The quigs all pounced at once.

They moved so fast I saw nothing but streaks of light, the wrist lamps writing danger in the air. Within seconds they’d bound Dr. Fila with thin, strong flesh-flensing wire, shutting his jaw so he couldn’t flame and immobilizing his limbs.

Once they had him tied up, they did not taunt or harm him; they scurried about the room, mopping up blood, righting toppled equipment, and—absurdly, to my mind—making repairs. They removed the bodies of their fallen kin.
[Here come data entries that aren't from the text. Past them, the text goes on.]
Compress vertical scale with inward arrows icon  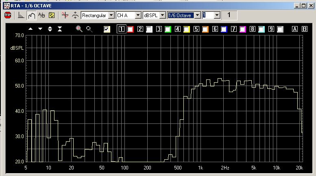[x=60, y=29]

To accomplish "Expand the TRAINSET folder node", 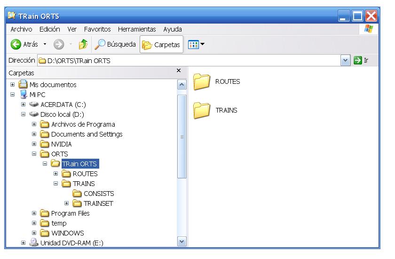I will [67, 203].
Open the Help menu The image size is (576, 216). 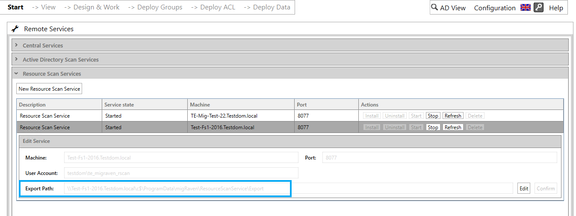[556, 8]
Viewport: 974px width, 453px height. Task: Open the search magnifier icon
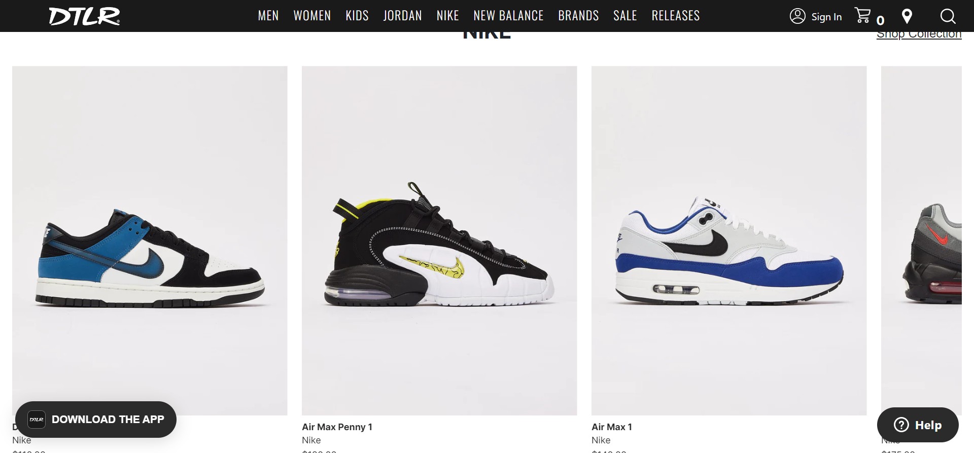(x=948, y=16)
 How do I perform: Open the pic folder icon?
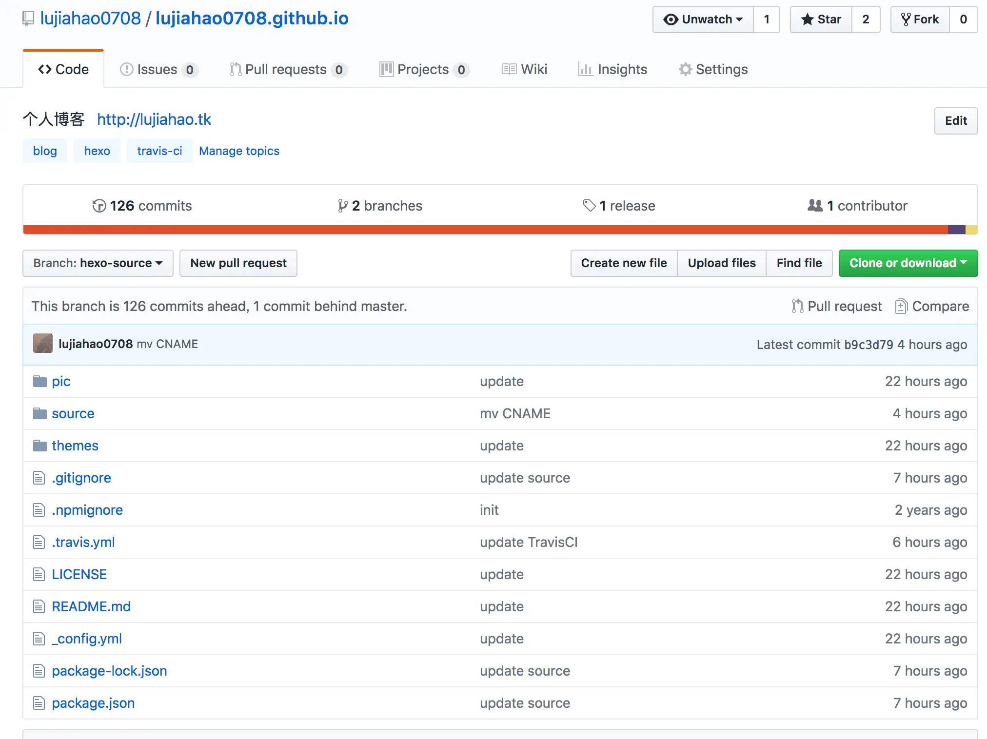coord(39,381)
I approached cautiously. The constant movement of their lights made it difficult to navigate the maze of broken metal and glass; the room reeked of quig breath and sulfur. The dragon fixed his shiny black eyes on me. Smoke leaked from his nostrils.
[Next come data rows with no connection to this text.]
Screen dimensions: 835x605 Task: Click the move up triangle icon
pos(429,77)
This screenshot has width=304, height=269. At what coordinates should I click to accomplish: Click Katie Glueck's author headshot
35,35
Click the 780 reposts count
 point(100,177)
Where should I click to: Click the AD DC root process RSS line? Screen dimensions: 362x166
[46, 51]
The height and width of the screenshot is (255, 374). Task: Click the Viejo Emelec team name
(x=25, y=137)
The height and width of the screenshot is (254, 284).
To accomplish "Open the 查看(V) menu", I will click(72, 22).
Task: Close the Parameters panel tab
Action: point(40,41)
Mitha looked up from scooping broken beakers into his mouth and waved at me. He gestured toward a metal basin full of water. I handed it to him and he spat melted glass into the water, which cooled and hardened into a long, transparent noodle. Mitha ran his tongue over his lips, scouring them with its ignited end, and then said, “Shall we question thith fellow?”

“Will he be in any mood to answer?” I said, sounding more flippant than I felt. I was still shaken. “They’ve wired his jaw shut.”


The dragon’s head was on the floor. Mitha clocked him on the nose with the basin, then climbed up and sat among the spikes with a scalpel aimed at the doctor’s eye. “We’re going to unfasten your jaw,” the quigutl explained. “You will answer Seraphina’s questionth nicely. If you make any threatening move, I will pull out your eyeball, climb into the hole, and eat your brainth. My mate will lay eggth in your sinuseth.”

“Enough, Mitha,” I said. Mitha chirped, and one of his fellows began working on the wires around Dr. Fila’s jaw, loosening them until the dragon could form understandable words through clenched teeth.

“Seraphina,” he said thickly. “I know your name. I have a message for you.”

Fear bloomed over my heart like frost. “From whom?”

“Your sister half-human. General Laedi,” he snarled. “She has your uncle. We sent him south to her. You are to return to Goredd at once. She is done humoring you.”

“Did you excise his memories before you sent him south?” I asked, my voice low and fearful.

Dr. Fila snorted. “Would he be a lure to you if we had? It’s you she wants, Seraphina. If she had known the mad lengths you’d go to in order to find him, she never would have had us bring him here. She’d have kept him at her side from the start.”